Menu
News
EkBis
New Economy
Kabar Finansial
Global Connections
Sport & Lifestyle
Kabar Sawit
Video
Indeks
About Us
Social Media

Blak-blakan Bahlil Sebut Semua PLTD di RI Bakal Disuntik Mati

Blak-blakan Bahlil Sebut Semua PLTD di RI Bakal Disuntik Mati Kredit Foto: Rahmat Dwi Kurniawan
Warta Ekonomi, Jakarta -

Menteri Energi dan Sumber Daya Mineral (ESDM) Bahlil Lahadalia mengatakan bahwa pemerintah bersiap untuk mempensiunkan penggunaan Pembangkit Listrik Tenaga Diesel (PLTD) di Indonesia. Langkah ini, menurut Bahlil, penting untuk memperkecil kebocoran subsidi energi di tanah air.

Hal itu ia sampaikan dalam gelaran Big 40 Conference di Jakarta, Senin (8/12/2025).

"Ke depan seluruh pembangkit-pembangkit solar (PLTD) kita matikan semua. Kenapa? Ini sumber kebocoran," ujarnya.

Ia menambahkan, dari sisi ketahanan suplai, PLTD juga tidak lagi dapat diandalkan. Banyak pembangkit hanya mampu beroperasi separuh hari, bahkan lebih singkat di wilayah terpencil.

Baca Juga: PLN Indonesia Power Uji Lanjutan Cofiring Hidrogen di PLTDG Bali

"Apalagi PLTD-PLTD di kampung saya itu. Nyala cuma 4 jam, laporan 12 jam. Abu leke juga itu. Abu leke itu. Jadi ini kita mulai pangkas," katanya.

Data PT PLN (Persero) menunjukkan bahwa PLTD sebagian besar beroperasi di wilayah-wilayah remote atau 3T. Pada akhir 2024, porsi kapasitasnya tercatat 4,51%, dengan total daya terpasang mencapai 3.425,94 megawatt.

▶ **DATA YANG DIBERIKAN**
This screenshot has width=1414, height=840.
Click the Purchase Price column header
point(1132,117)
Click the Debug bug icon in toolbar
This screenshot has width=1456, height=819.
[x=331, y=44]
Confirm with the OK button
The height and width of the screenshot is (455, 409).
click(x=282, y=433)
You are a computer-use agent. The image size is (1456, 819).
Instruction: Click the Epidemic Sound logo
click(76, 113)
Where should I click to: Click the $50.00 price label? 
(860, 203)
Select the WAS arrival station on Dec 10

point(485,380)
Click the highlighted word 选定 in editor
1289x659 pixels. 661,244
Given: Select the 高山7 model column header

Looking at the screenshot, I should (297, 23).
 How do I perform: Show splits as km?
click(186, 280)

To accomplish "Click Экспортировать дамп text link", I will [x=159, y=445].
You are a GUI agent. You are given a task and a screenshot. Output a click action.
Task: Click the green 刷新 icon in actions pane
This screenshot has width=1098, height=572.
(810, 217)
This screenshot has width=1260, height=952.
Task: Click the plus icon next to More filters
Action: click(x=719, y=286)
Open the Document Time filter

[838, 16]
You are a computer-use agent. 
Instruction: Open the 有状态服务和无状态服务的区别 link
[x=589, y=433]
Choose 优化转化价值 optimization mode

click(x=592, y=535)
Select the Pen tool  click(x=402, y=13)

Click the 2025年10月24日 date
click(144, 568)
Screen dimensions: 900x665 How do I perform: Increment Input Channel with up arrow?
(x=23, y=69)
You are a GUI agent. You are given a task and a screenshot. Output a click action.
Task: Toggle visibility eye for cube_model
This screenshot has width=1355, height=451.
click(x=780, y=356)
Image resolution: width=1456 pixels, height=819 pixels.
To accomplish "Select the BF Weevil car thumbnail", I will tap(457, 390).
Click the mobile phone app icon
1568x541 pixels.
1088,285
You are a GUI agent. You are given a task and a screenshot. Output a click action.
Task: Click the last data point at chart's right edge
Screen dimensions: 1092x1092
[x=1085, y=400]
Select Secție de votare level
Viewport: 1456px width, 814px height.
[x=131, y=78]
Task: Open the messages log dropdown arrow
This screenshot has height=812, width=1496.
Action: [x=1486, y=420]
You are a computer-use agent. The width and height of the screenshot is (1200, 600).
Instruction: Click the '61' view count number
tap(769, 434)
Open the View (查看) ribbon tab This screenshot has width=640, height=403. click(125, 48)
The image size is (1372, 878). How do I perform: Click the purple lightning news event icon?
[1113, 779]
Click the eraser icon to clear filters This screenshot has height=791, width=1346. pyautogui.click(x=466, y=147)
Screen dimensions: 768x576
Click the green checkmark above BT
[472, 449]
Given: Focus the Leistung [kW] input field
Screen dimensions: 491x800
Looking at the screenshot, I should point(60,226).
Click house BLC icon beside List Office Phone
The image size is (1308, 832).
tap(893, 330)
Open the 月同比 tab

▶ **TUGAS A**
Jawablah pertanyaan berikut berdasarkan artikel tentang rencana mempensiunkan PLTD.
(i) Dalam acara apa dan di kota mana Bahlil Lahadalia menyampaikan rencana tersebut?
(ii) Menurut Bahlil, berapa jam PLTD di kampungnya benar-benar menyala, dan berapa jam yang dilaporkan?
(iii) Menurut data PT PLN (Persero), berapa total daya terpasang PLTD pada akhir 2024?
▶ **TUGAS B**
Lanjutkan artikel tentang rencana mempensiunkan PLTD mulai dari kalimat terakhirnya.

▶ **JAWABAN TERTULIS A**
(i) Big 40 Conference di Jakarta.
(ii) Menyala 4 jam, dilaporkan 12 jam.
(iii) 3.425,94 megawatt.

▶ **JAWABAN TERTULIS B**
Selain itu, menurut Direktur Jenderal Energi Baru Terbarukan dan Konservasi Energi (EBTKE) Kementerian ESDM, Eniya Listiania Dewi, biaya pembangkitan listrik tenaga diesel (PLTD) mencapai 15 kali lipat lebih mahal dibanding pembangkit listrik tenaga uap (PLTU).

Kondisi ini menjadi tantangan besar, terutama di wilayah terdepan, terluar, dan tertinggal (3T) yang masih banyak bergantung pada PLTD.

Baca Juga: Bahlil Ungkap Devisa Rp500 T Lenyap Tiap Tahun buat Impor Energi

"Saat ini kita nikmati harga listrik di ruangan ini sekitar US$ 3 sen per kWh. Tapi kalau kita bicara Indonesia Timur, di Flores saja satu pulau itu US$ 45 sen per kWh-nya," kata Eniya di Jakarta, Selasa (23/9/2025).

Menurutnya, disparitas harga tersebut membuat subsidi pemerintah membengkak, terutama untuk pembelian bahan bakar diesel.

"Jadi ini subsidi untuk bahan bakar luar biasa. Dari Kementerian Keuangan ke arah sana luar biasa. Itu saya cuma menyebutkan satu Flores, belum pulau-pulau kecil di situ, dieselnya lumayan banyak," tambahnya.

Sebaliknya, energi baru terbarukan (EBT) justru menawarkan harga yang jauh lebih kompetitif. Berdasarkan Perpres 112, biaya pembangkitan listrik dari tenaga air hanya sekitar 6–7 sen, PLTS 5,5–6 sen, dan panas bumi 9 sen per kWh.

"Jadi EBT sudah nggak dibilang mahal sebetulnya kalau kita bicara Indonesia Timur. Jika kita apple to apple sama diesel, EBT itu sudah pada posisi yang terjangkau," ujarnya.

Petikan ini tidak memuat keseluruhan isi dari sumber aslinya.